Hoofdstuk 1 van 10
In uitvoering

Samenvatting

Wat is de Groep B Streptokok (GBS)?

De Groep B Streptokok (GBS) is een bacterie die veel mensen bij zich dragen. De bacterie is onderdeel van het microbioom en wordt onder andere gevonden in de vagina en in het spijsverteringskanaal (meestal het rectum), maar GBS kan ook in de keel of mond aanwezig zijn. Gemiddeld genomen draagt 18% van de wereldbevolking de Groep B Streptokok bij zich, maar van land tot land kan de prevalentie verschillen. De aanwezigheid van GBS is niet definitief: GBS komt en gaat.

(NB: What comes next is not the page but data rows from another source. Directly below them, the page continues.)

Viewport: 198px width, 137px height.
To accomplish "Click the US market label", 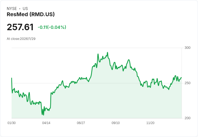I will coord(25,9).
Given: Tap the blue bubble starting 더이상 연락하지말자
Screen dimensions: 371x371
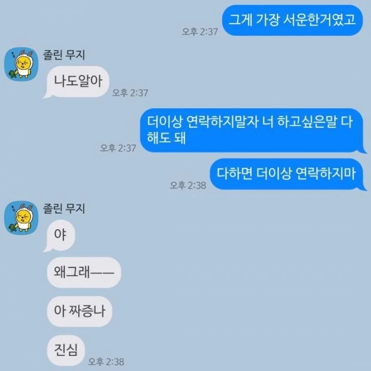Looking at the screenshot, I should [x=253, y=130].
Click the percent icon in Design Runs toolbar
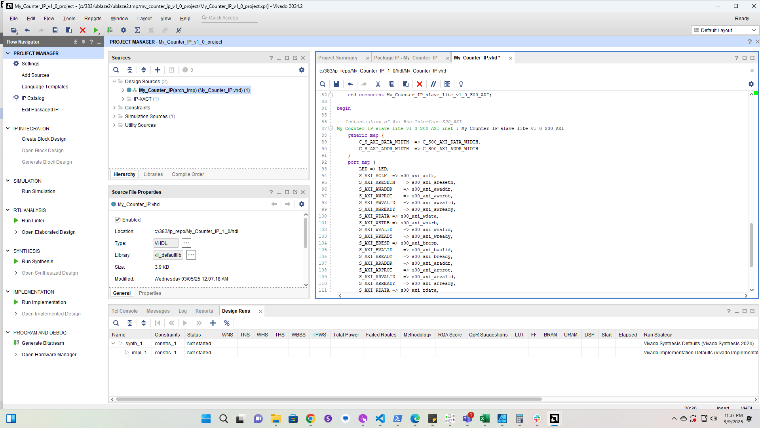The width and height of the screenshot is (760, 428). click(227, 323)
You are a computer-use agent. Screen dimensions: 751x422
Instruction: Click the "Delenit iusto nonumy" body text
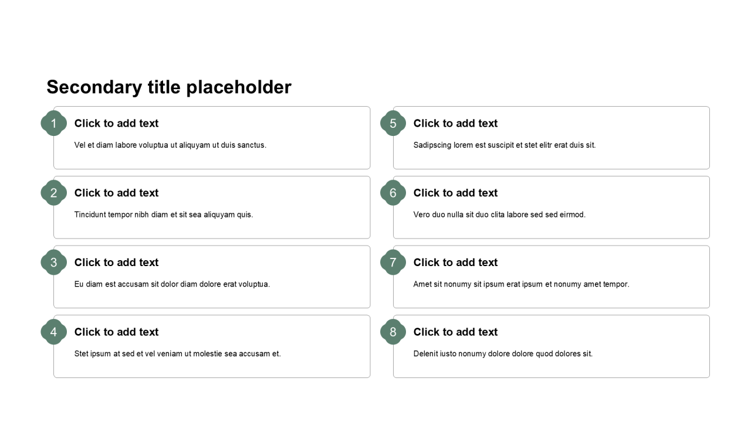(503, 353)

Als zo’n relatief grote groep mensen GBS bij zich draagt, is GBS dan mogelijk functioneel? Daar is zeer weinig onderzoek naar gedaan. Mogelijk heeft GBS een nuttige rol of is de aanwezigheid van GBS juist een teken van disbalans (of allebei).

Wat is het probleem bij GBS?

Meestal leidt de aanwezigheid van GBS niet tot klachten of ziekte. GBS kan leiden tot een infectie wanneer het immuunsysteem (nog) niet optimaal werkt, zoals bij jonge baby’s, oude mensen en mensen met een chronische ziekte. Het is niet exact duidelijk waarom bij sommigen de aanwezigheid van GBS leidt tot een infectie en bij het overgrote deel van de baby’s / mensen niet.

GBS kan bij de zwangere leiden tot:

  • Een urineweginfectie
  • Vroeggeboorte: er is geen bewijs dat GBS vroeggeboorte kan veroorzaken, wel is er een correlatie gevonden.
  • Overlijden van de baby tijdens de zwangerschap (IUVD): er is geen bewijs dat GBS een IUVD kan veroorzaken, wel is er een correlatie gevonden.
  • Een infectie post-sectio
  • Maternale sepsis (3,8 op de 10.000)

Bij een pasgeboren baby kan GBS leiden tot:

  • Early-onset neonatale infectie (EOGBS): een infectie met GBS in de eerste 6 dagen postpartum.
  • Late-onset neonatale infectie: een infectie met GBS vanaf 7 dagen tot 3 maanden postpartum.

In Nederland is het beleid in de zwangerschap rondom GBS gericht op het verminderen van het aantal baby’s met een early-onset neonatale infectie (EOGBS) door GBS.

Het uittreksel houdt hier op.